The Soldotna City Council on Wednesday authorized the spending of an additional nearly $22,000 from the Streets capital fund for purchase of a new Trackless MT 7 municipal tractor and snowblower attachment.
The city’s budget for fiscal year 2025, which began on July 1, included $210,000 for purchase of the tractor and snowblower head. According to a memo from Maintenance Department Manager Scott Sundberg, included with an ordinance unanimously adopted by the council on Sept. 25, the price of the purchase jumped suddenly to nearly $232,000 this summer.
Sundberg writes that he verified the price of the purchase earlier this year with vendor Yukon Equipment, based in Anchorage.
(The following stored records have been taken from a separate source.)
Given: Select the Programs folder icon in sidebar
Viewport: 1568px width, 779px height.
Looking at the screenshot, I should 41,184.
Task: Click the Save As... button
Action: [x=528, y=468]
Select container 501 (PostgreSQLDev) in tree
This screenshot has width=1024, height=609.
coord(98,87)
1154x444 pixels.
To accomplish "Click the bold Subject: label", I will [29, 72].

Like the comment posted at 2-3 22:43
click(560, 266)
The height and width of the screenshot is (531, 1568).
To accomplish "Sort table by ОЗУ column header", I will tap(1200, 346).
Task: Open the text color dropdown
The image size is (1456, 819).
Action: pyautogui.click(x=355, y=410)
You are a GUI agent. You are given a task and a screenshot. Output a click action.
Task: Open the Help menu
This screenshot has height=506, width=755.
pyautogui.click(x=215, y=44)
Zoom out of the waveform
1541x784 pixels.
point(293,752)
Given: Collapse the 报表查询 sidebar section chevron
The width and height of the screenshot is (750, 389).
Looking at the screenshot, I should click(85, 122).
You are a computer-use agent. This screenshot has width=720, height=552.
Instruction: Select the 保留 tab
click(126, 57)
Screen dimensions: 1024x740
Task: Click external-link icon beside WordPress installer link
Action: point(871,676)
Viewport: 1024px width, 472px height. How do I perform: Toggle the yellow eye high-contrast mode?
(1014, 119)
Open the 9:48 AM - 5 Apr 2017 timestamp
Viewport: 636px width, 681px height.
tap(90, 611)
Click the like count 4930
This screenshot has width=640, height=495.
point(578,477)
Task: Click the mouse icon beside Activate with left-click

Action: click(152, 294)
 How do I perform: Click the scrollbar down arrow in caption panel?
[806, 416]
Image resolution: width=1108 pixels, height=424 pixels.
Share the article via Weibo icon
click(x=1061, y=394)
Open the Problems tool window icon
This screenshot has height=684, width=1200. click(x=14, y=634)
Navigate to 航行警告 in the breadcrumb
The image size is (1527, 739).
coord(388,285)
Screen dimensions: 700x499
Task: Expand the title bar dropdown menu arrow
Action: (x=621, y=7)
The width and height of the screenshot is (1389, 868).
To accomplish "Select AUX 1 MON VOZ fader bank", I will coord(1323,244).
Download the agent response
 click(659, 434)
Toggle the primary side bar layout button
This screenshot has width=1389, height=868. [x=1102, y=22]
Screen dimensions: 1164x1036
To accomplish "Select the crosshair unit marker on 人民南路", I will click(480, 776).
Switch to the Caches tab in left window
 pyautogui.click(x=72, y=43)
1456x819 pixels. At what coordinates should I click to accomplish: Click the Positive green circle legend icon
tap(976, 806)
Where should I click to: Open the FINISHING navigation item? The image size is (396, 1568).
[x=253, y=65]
The city used the State of Alaska’s procurement site to create the budget and expected to purchase the equipment at a discounted “state pricing.”
“Yukon was informed by (the manufacturer) this summer that the state pricing reached the limit and would no longer be available for us to piggyback,” the memo says.
Without access to the discount, Soldotna purchased the tractor alone for $207,000.
The ordinance adopted by the council appropriates a remaining $21,847 from the Streets and Maintenance Department’s capital project fund to the equipment replacement fund for the purchase of the snowblower attachment, which costs $23,880.
Soldotna Public Works Director Kyle Kornelis told the council on Wednesday that the trackless tractors are the smaller sidewalk clearing vehicles — “incredible machines” — that Soldotna has used in recent years.
With approval of the funding, Kornelis says that the tractor and snowblower attachment will both arrive in November, in time to hit the sidewalks this winter.
Asked by the council about issues with snow clearing that made headlines in Anchorage in 2023, Kornelis said Soldotna has the personnel and the equipment necessary to tackle snowfall in “a mostly timely manner.”
The ordinance was passed on a unanimous vote.
A full recording of the meeting and the full text of the ordinance can be found at soldotna.org.